When you reply, transcribe every line of the data below exactly.

----- MATERIAL SUPPLIED -----

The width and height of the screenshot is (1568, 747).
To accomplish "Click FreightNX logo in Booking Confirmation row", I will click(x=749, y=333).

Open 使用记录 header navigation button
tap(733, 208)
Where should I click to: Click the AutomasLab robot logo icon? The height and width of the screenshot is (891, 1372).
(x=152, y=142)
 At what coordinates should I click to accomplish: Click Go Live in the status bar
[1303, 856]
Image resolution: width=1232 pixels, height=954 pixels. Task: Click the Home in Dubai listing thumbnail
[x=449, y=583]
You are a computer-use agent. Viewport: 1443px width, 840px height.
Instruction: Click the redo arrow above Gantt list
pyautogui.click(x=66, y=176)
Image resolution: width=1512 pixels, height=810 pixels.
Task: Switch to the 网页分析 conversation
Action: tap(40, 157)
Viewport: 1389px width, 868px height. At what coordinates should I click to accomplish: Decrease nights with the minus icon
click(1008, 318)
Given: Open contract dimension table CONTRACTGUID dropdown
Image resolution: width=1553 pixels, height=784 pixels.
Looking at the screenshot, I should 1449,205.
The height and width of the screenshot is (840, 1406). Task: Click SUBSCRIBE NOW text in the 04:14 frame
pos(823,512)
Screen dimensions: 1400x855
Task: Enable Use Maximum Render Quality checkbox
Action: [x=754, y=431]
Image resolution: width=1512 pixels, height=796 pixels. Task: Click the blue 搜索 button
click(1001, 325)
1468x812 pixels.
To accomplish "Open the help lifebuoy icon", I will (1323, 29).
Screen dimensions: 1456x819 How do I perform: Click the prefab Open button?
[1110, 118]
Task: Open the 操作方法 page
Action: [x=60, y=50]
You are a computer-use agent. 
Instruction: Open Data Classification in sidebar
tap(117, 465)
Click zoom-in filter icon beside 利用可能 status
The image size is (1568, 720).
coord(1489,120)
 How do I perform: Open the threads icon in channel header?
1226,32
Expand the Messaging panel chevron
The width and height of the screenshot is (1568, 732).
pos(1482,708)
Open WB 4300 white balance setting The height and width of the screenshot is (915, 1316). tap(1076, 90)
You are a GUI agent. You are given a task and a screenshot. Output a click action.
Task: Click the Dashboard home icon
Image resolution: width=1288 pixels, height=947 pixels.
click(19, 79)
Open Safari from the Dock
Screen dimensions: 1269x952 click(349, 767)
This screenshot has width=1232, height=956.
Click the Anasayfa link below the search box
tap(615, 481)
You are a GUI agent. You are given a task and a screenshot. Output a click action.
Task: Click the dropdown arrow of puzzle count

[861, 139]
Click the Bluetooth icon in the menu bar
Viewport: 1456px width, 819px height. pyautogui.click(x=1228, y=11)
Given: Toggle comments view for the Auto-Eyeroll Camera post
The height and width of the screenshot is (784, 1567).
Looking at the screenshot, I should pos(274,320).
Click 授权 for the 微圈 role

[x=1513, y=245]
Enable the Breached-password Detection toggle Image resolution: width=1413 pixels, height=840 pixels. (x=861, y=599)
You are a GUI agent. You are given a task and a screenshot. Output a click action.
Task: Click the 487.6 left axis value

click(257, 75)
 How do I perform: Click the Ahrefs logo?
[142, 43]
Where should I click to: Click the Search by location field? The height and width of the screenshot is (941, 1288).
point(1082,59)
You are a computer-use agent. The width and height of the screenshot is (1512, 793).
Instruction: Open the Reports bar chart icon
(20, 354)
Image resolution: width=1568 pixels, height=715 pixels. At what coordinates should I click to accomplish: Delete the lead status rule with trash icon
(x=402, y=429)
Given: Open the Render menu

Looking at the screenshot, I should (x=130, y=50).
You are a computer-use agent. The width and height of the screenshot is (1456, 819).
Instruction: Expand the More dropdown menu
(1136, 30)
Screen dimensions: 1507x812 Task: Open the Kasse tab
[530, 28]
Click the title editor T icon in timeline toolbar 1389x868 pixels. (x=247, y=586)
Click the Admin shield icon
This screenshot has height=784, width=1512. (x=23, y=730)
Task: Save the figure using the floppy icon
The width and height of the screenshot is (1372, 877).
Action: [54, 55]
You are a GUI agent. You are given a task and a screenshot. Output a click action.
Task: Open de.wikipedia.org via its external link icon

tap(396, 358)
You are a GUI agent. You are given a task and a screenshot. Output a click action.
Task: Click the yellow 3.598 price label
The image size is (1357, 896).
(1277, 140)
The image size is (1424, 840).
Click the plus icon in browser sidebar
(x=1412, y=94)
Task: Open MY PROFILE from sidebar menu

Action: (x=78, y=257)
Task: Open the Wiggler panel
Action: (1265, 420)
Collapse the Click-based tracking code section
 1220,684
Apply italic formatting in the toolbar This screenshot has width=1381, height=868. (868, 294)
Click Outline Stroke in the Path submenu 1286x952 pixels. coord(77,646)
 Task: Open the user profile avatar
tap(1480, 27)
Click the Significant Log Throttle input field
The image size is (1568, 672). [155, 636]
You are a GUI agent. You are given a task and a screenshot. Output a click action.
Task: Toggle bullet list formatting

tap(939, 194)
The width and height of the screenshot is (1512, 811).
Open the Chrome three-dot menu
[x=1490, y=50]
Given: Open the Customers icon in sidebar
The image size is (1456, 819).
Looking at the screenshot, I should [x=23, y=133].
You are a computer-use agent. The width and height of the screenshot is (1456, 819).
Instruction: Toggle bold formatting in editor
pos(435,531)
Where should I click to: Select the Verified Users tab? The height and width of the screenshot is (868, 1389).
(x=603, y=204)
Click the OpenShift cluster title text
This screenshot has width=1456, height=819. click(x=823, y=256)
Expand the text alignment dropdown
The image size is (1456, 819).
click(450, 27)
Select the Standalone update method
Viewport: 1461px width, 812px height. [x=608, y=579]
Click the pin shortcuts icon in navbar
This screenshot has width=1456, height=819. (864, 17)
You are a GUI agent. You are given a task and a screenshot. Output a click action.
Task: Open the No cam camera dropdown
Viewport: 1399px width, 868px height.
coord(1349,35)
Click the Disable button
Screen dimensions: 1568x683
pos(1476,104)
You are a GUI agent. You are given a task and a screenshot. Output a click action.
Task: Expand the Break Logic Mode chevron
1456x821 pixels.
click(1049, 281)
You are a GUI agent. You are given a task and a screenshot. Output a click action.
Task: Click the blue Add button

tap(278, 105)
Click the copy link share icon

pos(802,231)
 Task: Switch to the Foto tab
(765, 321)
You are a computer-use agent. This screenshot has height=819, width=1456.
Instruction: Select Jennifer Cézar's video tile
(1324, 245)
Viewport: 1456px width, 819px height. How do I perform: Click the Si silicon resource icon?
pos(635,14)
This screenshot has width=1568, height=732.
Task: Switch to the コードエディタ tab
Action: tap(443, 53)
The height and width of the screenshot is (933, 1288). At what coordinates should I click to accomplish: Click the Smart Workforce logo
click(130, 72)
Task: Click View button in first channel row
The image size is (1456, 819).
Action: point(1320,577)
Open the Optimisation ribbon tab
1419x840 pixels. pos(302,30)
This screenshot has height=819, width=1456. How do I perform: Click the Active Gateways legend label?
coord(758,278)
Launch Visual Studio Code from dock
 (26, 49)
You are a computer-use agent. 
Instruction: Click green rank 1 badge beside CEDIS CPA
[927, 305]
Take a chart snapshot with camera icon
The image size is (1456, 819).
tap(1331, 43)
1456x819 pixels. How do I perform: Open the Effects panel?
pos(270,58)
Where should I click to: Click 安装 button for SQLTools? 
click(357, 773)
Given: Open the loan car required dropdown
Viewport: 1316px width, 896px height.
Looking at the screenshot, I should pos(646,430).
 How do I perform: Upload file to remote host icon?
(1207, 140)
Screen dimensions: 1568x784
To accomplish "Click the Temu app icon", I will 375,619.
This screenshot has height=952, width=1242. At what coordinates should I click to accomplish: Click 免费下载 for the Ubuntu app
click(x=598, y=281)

-----

▶ _ANSWER SPACE_
The width and height of the screenshot is (1568, 747).
To accomplish "Click FreightNX logo in Booking Confirmation row", I will click(x=749, y=333).

Open 使用记录 header navigation button
tap(733, 208)
Where should I click to: Click the AutomasLab robot logo icon? The height and width of the screenshot is (891, 1372).
(x=152, y=142)
 At what coordinates should I click to accomplish: Click Go Live in the status bar
[1303, 856]
Image resolution: width=1232 pixels, height=954 pixels. Task: Click the Home in Dubai listing thumbnail
[x=449, y=583]
You are a computer-use agent. Viewport: 1443px width, 840px height.
Instruction: Click the redo arrow above Gantt list
pyautogui.click(x=66, y=176)
Image resolution: width=1512 pixels, height=810 pixels.
Task: Switch to the 网页分析 conversation
Action: tap(40, 157)
Viewport: 1389px width, 868px height. At what coordinates should I click to accomplish: Decrease nights with the minus icon
click(1008, 318)
Given: Open contract dimension table CONTRACTGUID dropdown
Image resolution: width=1553 pixels, height=784 pixels.
Looking at the screenshot, I should 1449,205.
The height and width of the screenshot is (840, 1406). Task: Click SUBSCRIBE NOW text in the 04:14 frame
pos(823,512)
Screen dimensions: 1400x855
Task: Enable Use Maximum Render Quality checkbox
Action: [x=754, y=431]
Image resolution: width=1512 pixels, height=796 pixels. Task: Click the blue 搜索 button
click(1001, 325)
1468x812 pixels.
To accomplish "Open the help lifebuoy icon", I will (1323, 29).
Screen dimensions: 1456x819 How do I perform: Click the prefab Open button?
[1110, 118]
Task: Open the 操作方法 page
Action: [x=60, y=50]
You are a computer-use agent. 
Instruction: Open Data Classification in sidebar
tap(117, 465)
Click zoom-in filter icon beside 利用可能 status
The image size is (1568, 720).
coord(1489,120)
 How do I perform: Open the threads icon in channel header?
1226,32
Expand the Messaging panel chevron
The width and height of the screenshot is (1568, 732).
pos(1482,708)
Open WB 4300 white balance setting The height and width of the screenshot is (915, 1316). tap(1076, 90)
You are a GUI agent. You are given a task and a screenshot. Output a click action.
Task: Click the Dashboard home icon
Image resolution: width=1288 pixels, height=947 pixels.
click(19, 79)
Open Safari from the Dock
Screen dimensions: 1269x952 click(349, 767)
This screenshot has width=1232, height=956.
Click the Anasayfa link below the search box
tap(615, 481)
You are a GUI agent. You are given a task and a screenshot. Output a click action.
Task: Click the dropdown arrow of puzzle count

[861, 139]
Click the Bluetooth icon in the menu bar
Viewport: 1456px width, 819px height. pyautogui.click(x=1228, y=11)
Given: Toggle comments view for the Auto-Eyeroll Camera post
The height and width of the screenshot is (784, 1567).
Looking at the screenshot, I should pos(274,320).
Click 授权 for the 微圈 role

[x=1513, y=245]
Enable the Breached-password Detection toggle Image resolution: width=1413 pixels, height=840 pixels. (x=861, y=599)
You are a GUI agent. You are given a task and a screenshot. Output a click action.
Task: Click the 487.6 left axis value

click(257, 75)
 How do I perform: Click the Ahrefs logo?
[142, 43]
Where should I click to: Click the Search by location field? The height and width of the screenshot is (941, 1288).
point(1082,59)
You are a computer-use agent. The width and height of the screenshot is (1512, 793).
Instruction: Open the Reports bar chart icon
(20, 354)
Image resolution: width=1568 pixels, height=715 pixels. At what coordinates should I click to accomplish: Delete the lead status rule with trash icon
(x=402, y=429)
Given: Open the Render menu

Looking at the screenshot, I should (x=130, y=50).
You are a computer-use agent. The width and height of the screenshot is (1456, 819).
Instruction: Expand the More dropdown menu
(1136, 30)
Screen dimensions: 1507x812 Task: Open the Kasse tab
[530, 28]
Click the title editor T icon in timeline toolbar 1389x868 pixels. (x=247, y=586)
Click the Admin shield icon
This screenshot has height=784, width=1512. (x=23, y=730)
Task: Save the figure using the floppy icon
The width and height of the screenshot is (1372, 877).
Action: [54, 55]
You are a GUI agent. You are given a task and a screenshot. Output a click action.
Task: Open de.wikipedia.org via its external link icon

tap(396, 358)
You are a GUI agent. You are given a task and a screenshot. Output a click action.
Task: Click the yellow 3.598 price label
The image size is (1357, 896).
(1277, 140)
The image size is (1424, 840).
Click the plus icon in browser sidebar
(x=1412, y=94)
Task: Open MY PROFILE from sidebar menu

Action: (x=78, y=257)
Task: Open the Wiggler panel
Action: (1265, 420)
Collapse the Click-based tracking code section
 1220,684
Apply italic formatting in the toolbar This screenshot has width=1381, height=868. (868, 294)
Click Outline Stroke in the Path submenu 1286x952 pixels. coord(77,646)
 Task: Open the user profile avatar
tap(1480, 27)
Click the Significant Log Throttle input field
The image size is (1568, 672). [155, 636]
You are a GUI agent. You are given a task and a screenshot. Output a click action.
Task: Toggle bullet list formatting

tap(939, 194)
The width and height of the screenshot is (1512, 811).
Open the Chrome three-dot menu
[x=1490, y=50]
Given: Open the Customers icon in sidebar
The image size is (1456, 819).
Looking at the screenshot, I should [x=23, y=133].
You are a computer-use agent. The width and height of the screenshot is (1456, 819).
Instruction: Toggle bold formatting in editor
pos(435,531)
Where should I click to: Select the Verified Users tab? The height and width of the screenshot is (868, 1389).
(x=603, y=204)
Click the OpenShift cluster title text
This screenshot has width=1456, height=819. click(x=823, y=256)
Expand the text alignment dropdown
The image size is (1456, 819).
click(450, 27)
Select the Standalone update method
Viewport: 1461px width, 812px height. [x=608, y=579]
Click the pin shortcuts icon in navbar
This screenshot has width=1456, height=819. (864, 17)
You are a GUI agent. You are given a task and a screenshot. Output a click action.
Task: Open the No cam camera dropdown
Viewport: 1399px width, 868px height.
coord(1349,35)
Click the Disable button
Screen dimensions: 1568x683
pos(1476,104)
You are a GUI agent. You are given a task and a screenshot. Output a click action.
Task: Expand the Break Logic Mode chevron
1456x821 pixels.
click(1049, 281)
You are a GUI agent. You are given a task and a screenshot. Output a click action.
Task: Click the blue Add button

tap(278, 105)
Click the copy link share icon

pos(802,231)
 Task: Switch to the Foto tab
(765, 321)
You are a computer-use agent. This screenshot has height=819, width=1456.
Instruction: Select Jennifer Cézar's video tile
(1324, 245)
Viewport: 1456px width, 819px height. How do I perform: Click the Si silicon resource icon?
pos(635,14)
This screenshot has width=1568, height=732.
Task: Switch to the コードエディタ tab
Action: tap(443, 53)
The height and width of the screenshot is (933, 1288). At what coordinates should I click to accomplish: Click the Smart Workforce logo
click(130, 72)
Task: Click View button in first channel row
The image size is (1456, 819).
Action: point(1320,577)
Open the Optimisation ribbon tab
1419x840 pixels. pos(302,30)
This screenshot has height=819, width=1456. How do I perform: Click the Active Gateways legend label?
coord(758,278)
Launch Visual Studio Code from dock
 (26, 49)
You are a computer-use agent. 
Instruction: Click green rank 1 badge beside CEDIS CPA
[927, 305]
Take a chart snapshot with camera icon
The image size is (1456, 819).
tap(1331, 43)
1456x819 pixels. How do I perform: Open the Effects panel?
pos(270,58)
Where should I click to: Click 安装 button for SQLTools? 
click(357, 773)
Given: Open the loan car required dropdown
Viewport: 1316px width, 896px height.
Looking at the screenshot, I should pos(646,430).
 How do I perform: Upload file to remote host icon?
(1207, 140)
Screen dimensions: 1568x784
To accomplish "Click the Temu app icon", I will 375,619.
This screenshot has height=952, width=1242. At what coordinates should I click to accomplish: Click 免费下载 for the Ubuntu app
click(x=598, y=281)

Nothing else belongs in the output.